El golpe lo despertó. Se incorporó y escuchó. Su reloj indicaba que eran las tres de la madrugada. El golpe se repitió. No había duda. Sonaba en la puerta. Giulia se despertó también, le agarró del brazo y se pegó a él. Julio no se movió. Sus músculos no le respondían. Alguien golpeaba la puerta, seguramente uno de esos seres, y lo único que le impedía entrar era una cuerda de guita. La situación era más angustiosa aún por la oscuridad que lo envolvía todo. Las velas se habían apagado y no se sentía capaz de acercarse a por la caja de cerillas.

El tiempo que transcurrió hasta que el alba despuntó y las rendijas que mostraba la puerta permitieron que algo de luz se adentrase en el interior de la caseta, le pareció interminable. Los golpes no habían dejado de producirse. Con diferente cadencia y con distinta intensidad pero aún se repetían. Se habían guarecido en la casa para intentar descansar y los dos estaban más agotados que cuando se acostaron. No tenía sentido permanecer así. Lo quisiera o no tenía que enfrentarse a lo que fuera que hubiese al otro lado golpeando la madera.

Julio le indicó entre susurros a su hija que permaneciese en silencio. Se arrastró hasta la esquina en la que había visto varias herramientas y cogió una azada. Tras varias inspiraciones para infundirse un valor que no poseía se decidió a soltar la cuerda. Se abalanzó sobre la puerta con decisión. La garrafa que colgaba del tejado pasó ahora a través de la puerta. A su vuelta a punto estuvo de impactar en su sorprendido rostro. Era eso. Solo una garrafa vacía que alguien había tenido la idea de colgar de algún punto del tejadillo de la caseta. Una sensación de ridículo, vergüenza y alivio a un mismo tiempo lo invadió.

—¡Cuidado!

El aviso de su hija llegó justo a tiempo. Uno de esos seres, rezumando sangre hedionda por su boca se abalanzó sobre Julio. Tan solo fue capaz de interponer el mango de madera de la azada entre las fauces del hombre y su cara. Varios dientes salieron despedidos, uno de los incisivos le golpeó en la frente. Un escupitajo de sangre oscura impregnó el palo provocándole incipientes arcadas. El muerto mordía el mango como si le fuera la vida en ello pero a medida que pasaban los segundos y se iba tranquilizando percibía que la fuerza que ejercía ese ser no era excesiva, podía contenerlo sin dificultad. Julio observó los ojos rojos de capilares reventados, el espacio de su cara donde debía haber una oreja y que ahora era una herida supurante.

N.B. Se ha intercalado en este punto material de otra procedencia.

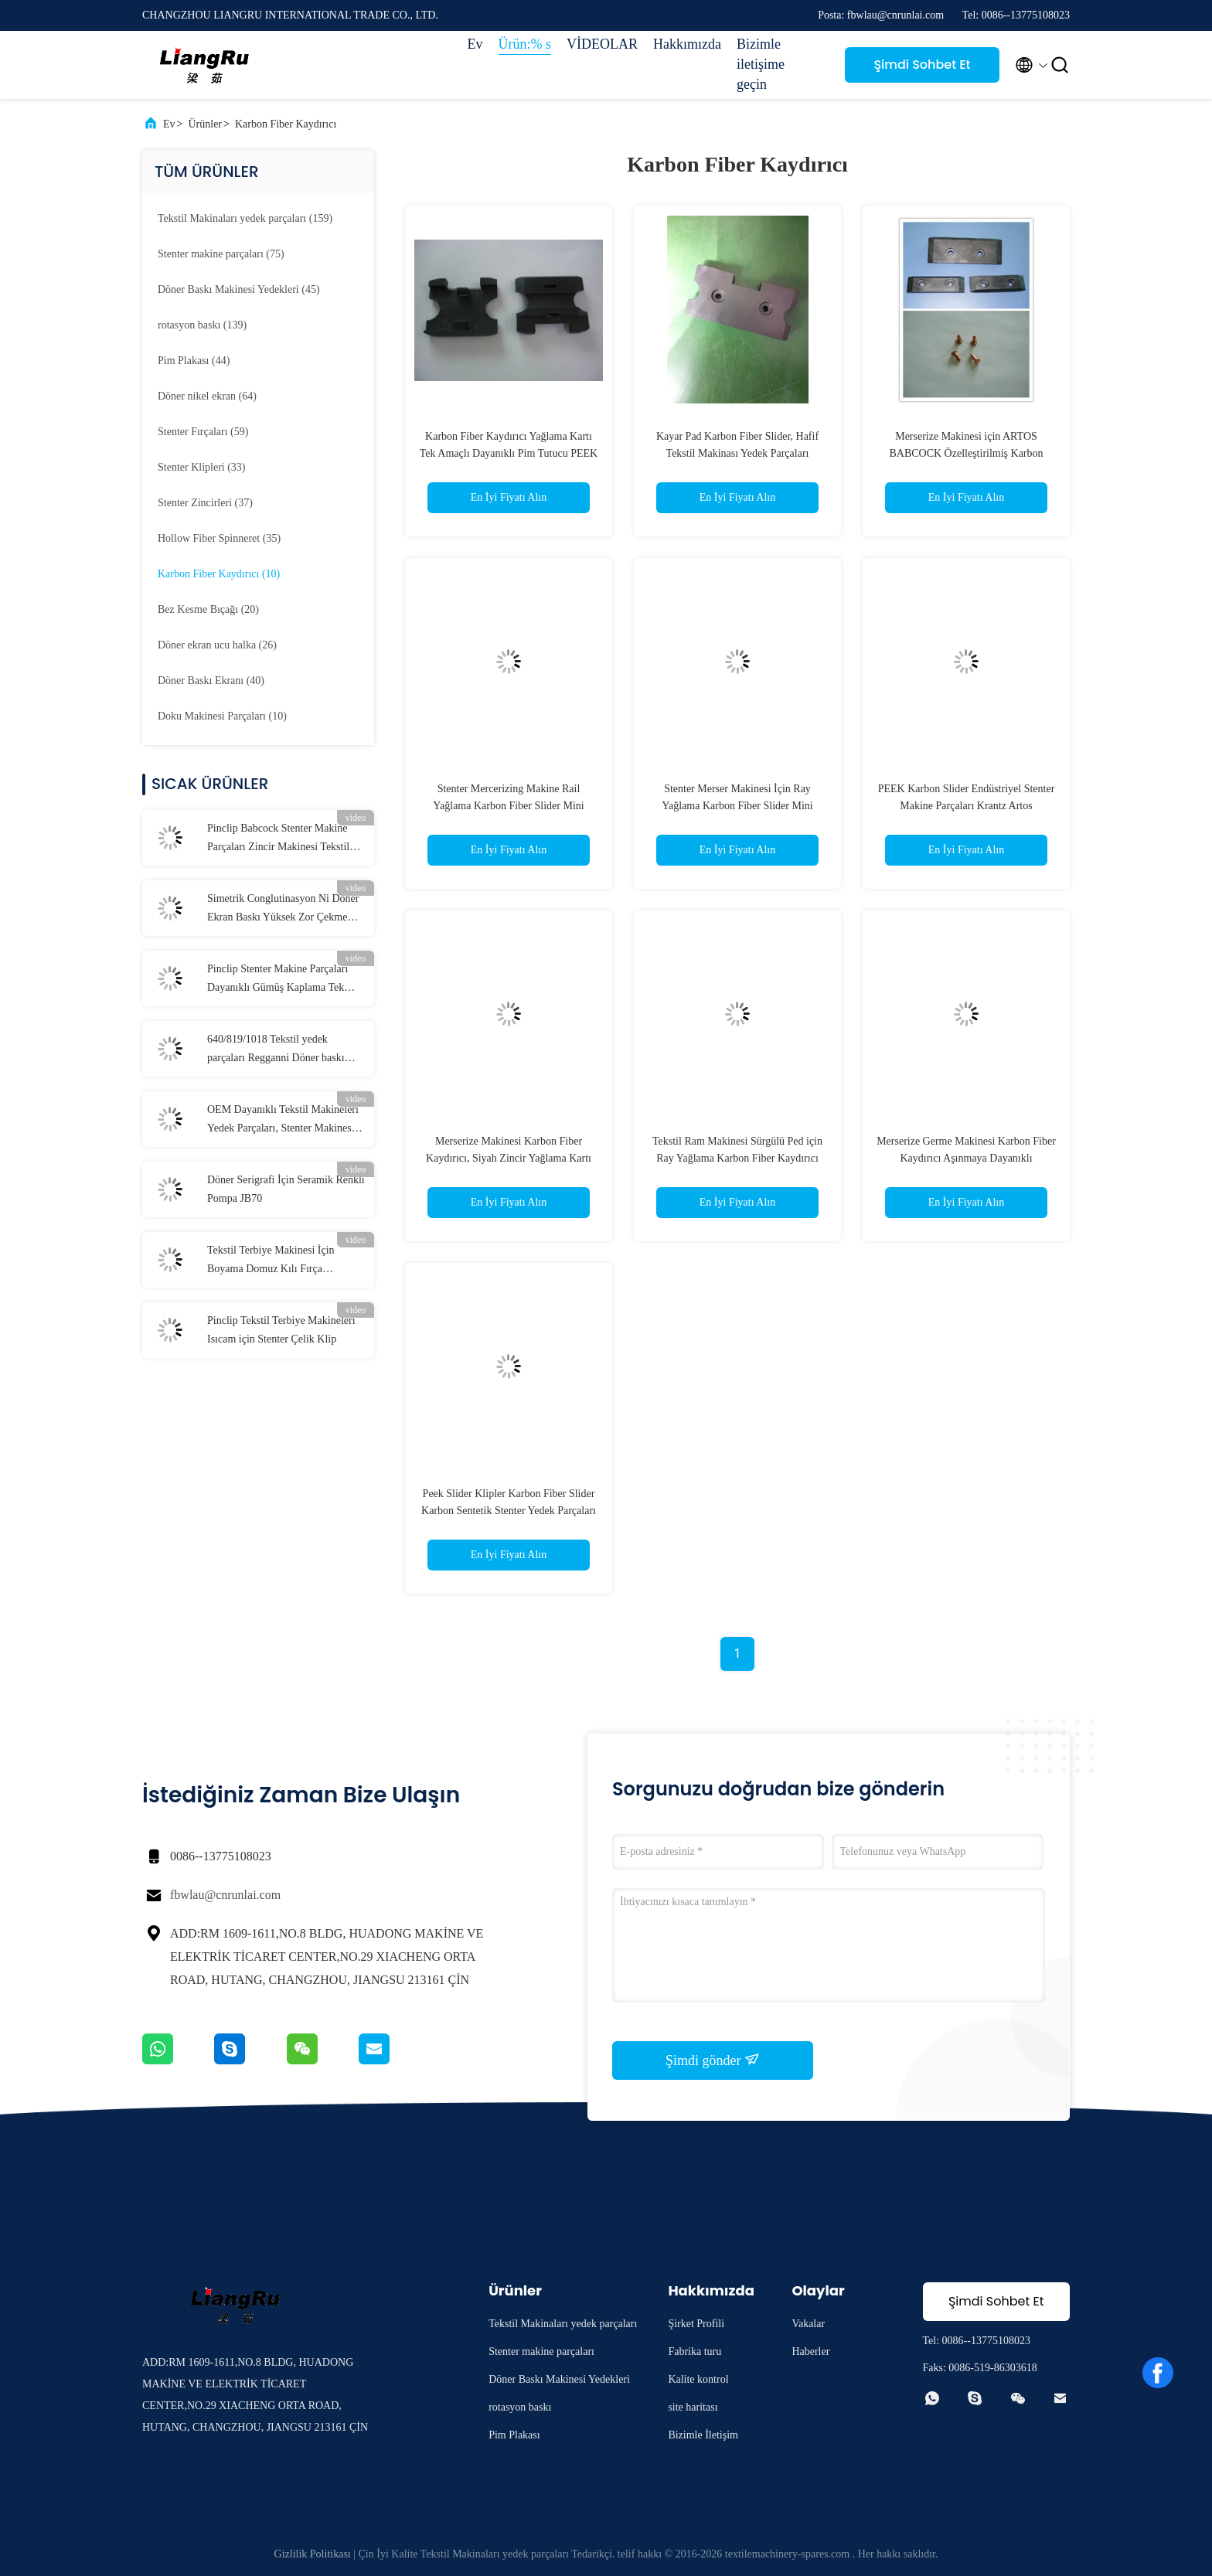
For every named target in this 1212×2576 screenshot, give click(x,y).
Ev (475, 44)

—¡Papa! —La voz de su hija lo devolvió a la realidad.

Empujó con fuerza y el hombre trastabilló retrocediendo un par de pasos. Julio empuñó entonces la azada como si se dispusiera a cavar y asestó un golpe mortal al individuo, un golpe mortal para un ser que ya estaba muerto. El mellado metal se hundió en el cráneo como si de mantequilla se tratase y el zombi cayó inmóvil. Giulia le observaba temblorosa. Julio soltó la azada y vació su estómago casi sobre el zombi que terminaba de matar.

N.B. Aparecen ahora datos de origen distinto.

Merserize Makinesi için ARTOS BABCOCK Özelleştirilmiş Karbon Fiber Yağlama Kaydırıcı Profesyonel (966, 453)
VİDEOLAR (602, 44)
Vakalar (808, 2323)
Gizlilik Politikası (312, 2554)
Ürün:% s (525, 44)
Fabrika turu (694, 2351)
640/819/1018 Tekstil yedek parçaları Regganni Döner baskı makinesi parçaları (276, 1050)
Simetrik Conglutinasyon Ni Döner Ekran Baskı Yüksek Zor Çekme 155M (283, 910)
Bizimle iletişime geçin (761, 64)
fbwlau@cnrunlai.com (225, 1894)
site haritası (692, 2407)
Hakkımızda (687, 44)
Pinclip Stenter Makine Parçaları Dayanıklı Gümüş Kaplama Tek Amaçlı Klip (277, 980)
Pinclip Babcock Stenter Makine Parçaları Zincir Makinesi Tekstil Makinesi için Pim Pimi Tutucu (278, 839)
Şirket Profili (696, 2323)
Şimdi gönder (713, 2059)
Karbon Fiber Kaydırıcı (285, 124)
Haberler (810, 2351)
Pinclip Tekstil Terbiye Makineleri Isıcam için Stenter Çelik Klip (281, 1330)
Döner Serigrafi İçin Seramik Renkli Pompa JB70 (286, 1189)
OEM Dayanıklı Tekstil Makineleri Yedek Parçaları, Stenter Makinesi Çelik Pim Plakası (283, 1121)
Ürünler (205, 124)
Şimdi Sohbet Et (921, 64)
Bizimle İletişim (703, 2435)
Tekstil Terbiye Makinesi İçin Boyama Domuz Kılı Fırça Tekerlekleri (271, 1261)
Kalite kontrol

Habían transcurrido más de dos horas desde el incidente con el zombi. Caminaban una al lado del otro sin soltar palabra. Julio no podía quitarse de la cabeza la mirada de su hija tras haber acabado con el zombi. Decidió que tenía que hablar sobre ello, explicárselo.

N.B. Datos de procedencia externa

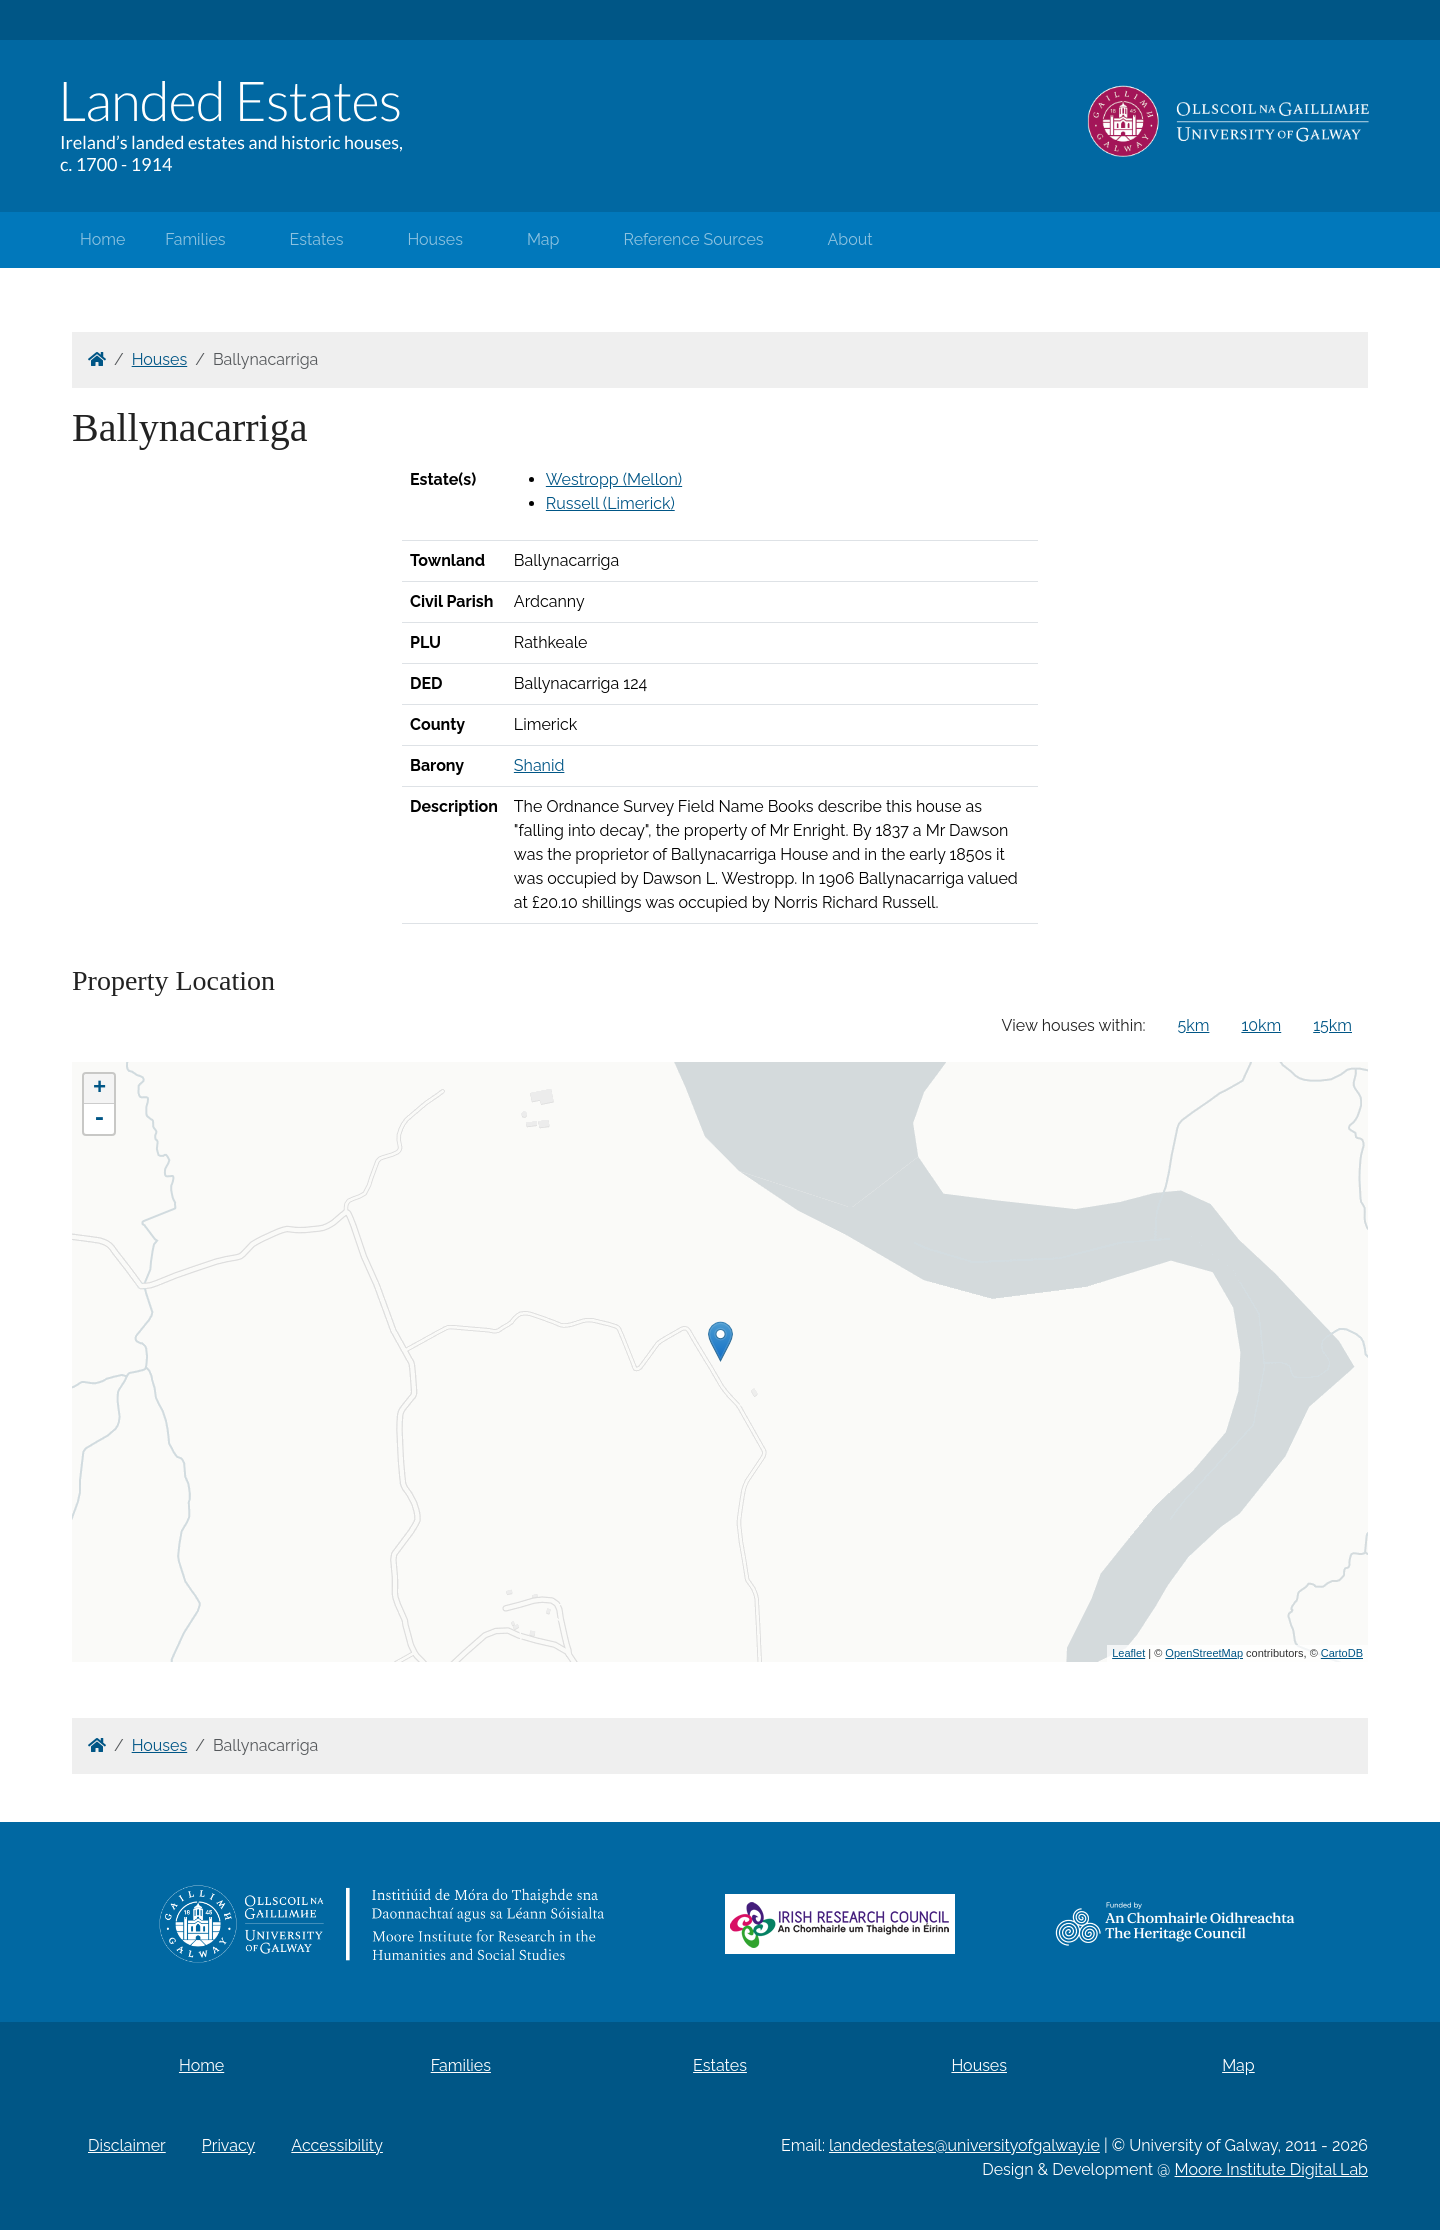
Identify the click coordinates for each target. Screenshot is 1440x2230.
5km (1194, 1025)
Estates (317, 239)
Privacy (228, 2145)
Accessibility (337, 2145)
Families (195, 239)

—Giulia —se detuvo y se sentó a un lado del camino sobre la mochila.

Su hija se dejó caer en el suelo, a un par de pasos de él.

—Tenía que hacerlo, me iba a morder, yo…

La niña hundió el rostro entre las rodillas y lloró todo lo que no había llorado desde que el mundo se había transformado en un escenario de pesadilla.